Inclusivity and Representation:

At the heart of the civil society’s mission lies the commitment to inclusivity and representation. Yet, achieving true diversity in voices and perspectives remains an elusive goal. Minority groups, marginalized communities, and those with limited access to resources often find their voices drowned out by the cacophony of more privileged counterparts. The challenge, therefore, lies not just in advocating for inclusivity but in creating platforms that genuinely amplify the voices of the underrepresented.

Technological Transformation:

The rapid evolution of technology presents both opportunities and pitfalls for civil society. While social media and digital platforms offer unprecedented avenues for communication and mobilization, they also bring forth the challenges of misinformation, online harassment, and the erosion of privacy. Navigating this digital landscape requires not only technological savvy but also a keen understanding of the ethical implications that arise when harnessing the power of information.

Resource Constraints:

The civil society often operates on the fringes of financial stability. Non-profit organizations and advocacy groups grapple with resource constraints that hinder their ability to address pressing issues effectively. Funding challenges not only limit the scale of their initiatives but also force them to allocate resources strategically, sometimes at the expense of long-term, sustainable solutions. The perpetual juggling act of securing funding while staying true to their mission poses a formidable obstacle.
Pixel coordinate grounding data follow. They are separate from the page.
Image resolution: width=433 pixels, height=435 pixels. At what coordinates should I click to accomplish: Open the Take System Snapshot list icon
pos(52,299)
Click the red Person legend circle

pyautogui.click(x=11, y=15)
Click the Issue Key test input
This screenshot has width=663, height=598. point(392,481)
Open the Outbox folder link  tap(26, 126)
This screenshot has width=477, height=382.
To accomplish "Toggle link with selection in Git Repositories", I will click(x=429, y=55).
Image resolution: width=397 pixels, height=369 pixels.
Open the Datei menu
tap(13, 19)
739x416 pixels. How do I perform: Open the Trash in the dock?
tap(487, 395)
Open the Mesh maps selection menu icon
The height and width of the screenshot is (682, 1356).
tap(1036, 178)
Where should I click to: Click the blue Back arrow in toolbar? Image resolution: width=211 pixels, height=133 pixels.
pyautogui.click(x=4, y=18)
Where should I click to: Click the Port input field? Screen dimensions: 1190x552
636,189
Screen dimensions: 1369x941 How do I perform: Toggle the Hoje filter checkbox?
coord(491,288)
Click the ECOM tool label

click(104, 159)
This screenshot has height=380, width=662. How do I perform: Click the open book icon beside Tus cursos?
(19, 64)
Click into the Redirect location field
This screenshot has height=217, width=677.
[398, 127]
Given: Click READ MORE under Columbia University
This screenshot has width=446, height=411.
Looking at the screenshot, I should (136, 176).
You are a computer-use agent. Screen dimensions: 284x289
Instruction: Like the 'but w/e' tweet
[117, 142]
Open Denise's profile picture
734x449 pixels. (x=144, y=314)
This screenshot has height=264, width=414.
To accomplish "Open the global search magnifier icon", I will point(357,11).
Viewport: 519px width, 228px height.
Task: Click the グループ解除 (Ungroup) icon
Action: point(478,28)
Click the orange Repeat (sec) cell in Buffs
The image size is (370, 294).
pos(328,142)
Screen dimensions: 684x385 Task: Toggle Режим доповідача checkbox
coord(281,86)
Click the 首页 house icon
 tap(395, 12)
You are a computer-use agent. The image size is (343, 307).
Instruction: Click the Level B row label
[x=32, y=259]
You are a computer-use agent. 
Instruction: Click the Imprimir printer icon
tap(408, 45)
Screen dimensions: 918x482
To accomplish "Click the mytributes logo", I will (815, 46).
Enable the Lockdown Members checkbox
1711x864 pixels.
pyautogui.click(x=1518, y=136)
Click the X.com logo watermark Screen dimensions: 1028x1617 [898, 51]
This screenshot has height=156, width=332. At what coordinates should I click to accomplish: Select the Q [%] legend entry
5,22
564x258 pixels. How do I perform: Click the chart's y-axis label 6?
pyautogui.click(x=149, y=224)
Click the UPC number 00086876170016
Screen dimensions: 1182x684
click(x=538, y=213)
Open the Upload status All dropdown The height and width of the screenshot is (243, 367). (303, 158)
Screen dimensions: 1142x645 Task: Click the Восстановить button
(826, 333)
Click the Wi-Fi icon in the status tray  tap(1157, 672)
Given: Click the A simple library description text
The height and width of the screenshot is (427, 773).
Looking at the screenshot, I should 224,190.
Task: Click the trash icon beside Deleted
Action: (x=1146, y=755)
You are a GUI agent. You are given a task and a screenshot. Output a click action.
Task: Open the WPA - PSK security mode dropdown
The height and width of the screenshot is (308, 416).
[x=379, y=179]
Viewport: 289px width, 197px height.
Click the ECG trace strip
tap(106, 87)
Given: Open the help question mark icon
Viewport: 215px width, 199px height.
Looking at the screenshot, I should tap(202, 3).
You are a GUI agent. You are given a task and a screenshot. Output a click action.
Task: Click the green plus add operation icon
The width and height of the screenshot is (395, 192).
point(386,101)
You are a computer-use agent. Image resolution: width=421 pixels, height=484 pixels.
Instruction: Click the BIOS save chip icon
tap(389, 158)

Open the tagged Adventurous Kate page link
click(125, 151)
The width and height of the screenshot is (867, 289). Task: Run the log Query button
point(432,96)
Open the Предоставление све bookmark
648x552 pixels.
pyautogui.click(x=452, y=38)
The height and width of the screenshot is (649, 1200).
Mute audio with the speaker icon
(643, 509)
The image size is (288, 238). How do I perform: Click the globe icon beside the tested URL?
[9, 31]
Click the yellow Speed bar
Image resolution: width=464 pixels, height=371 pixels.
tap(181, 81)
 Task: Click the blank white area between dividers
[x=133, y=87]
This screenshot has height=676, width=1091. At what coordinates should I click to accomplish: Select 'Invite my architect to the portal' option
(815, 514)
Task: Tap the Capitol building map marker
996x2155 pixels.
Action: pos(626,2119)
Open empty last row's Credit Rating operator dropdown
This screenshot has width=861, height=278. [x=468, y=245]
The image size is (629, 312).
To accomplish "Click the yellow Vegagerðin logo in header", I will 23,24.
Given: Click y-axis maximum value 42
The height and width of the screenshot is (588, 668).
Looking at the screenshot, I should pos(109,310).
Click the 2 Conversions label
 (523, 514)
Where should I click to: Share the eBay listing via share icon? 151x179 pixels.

Globalization and Transnational Issues:

In an era of globalization, issues transcend national borders, necessitating a collective response from civil society. Tackling transnational problems such as climate change, refugee crises, and global health emergencies demands unprecedented collaboration. However, navigating the complex web of international relations, differing cultural contexts, and conflicting interests poses a significant challenge. Building effective networks and alliances becomes imperative for civil society to address issues that transcend geographical boundaries.

Erosion of Civic Engagement:

Despite the interconnectedness facilitated by technology, civic engagement faces a crisis. Apathy and disinterest among citizens in participating actively in civic processes pose a threat to the very essence of a vibrant civil society. Overcoming this challenge requires not only reinvigorating traditional forms of engagement but also adapting to the changing ways in which individuals connect with societal issues. Striking a balance between the virtual and physical realms of civic participation becomes crucial in rekindling the flame of engagement.


As civil society grapples with these challenges, it stands at a crossroads, requiring adaptability, innovation, and sustained commitment. Inclusivity, technological adeptness, financial resilience, global collaboration, and civic engagement are not isolated hurdles but interconnected facets of a complex landscape. The collective efforts to address these challenges will define the role and impact of civil society in shaping a more just and equitable world. It is not just a journey; it is a labyrinthine quest for a better future, and the civil society must navigate it with resilience and determination.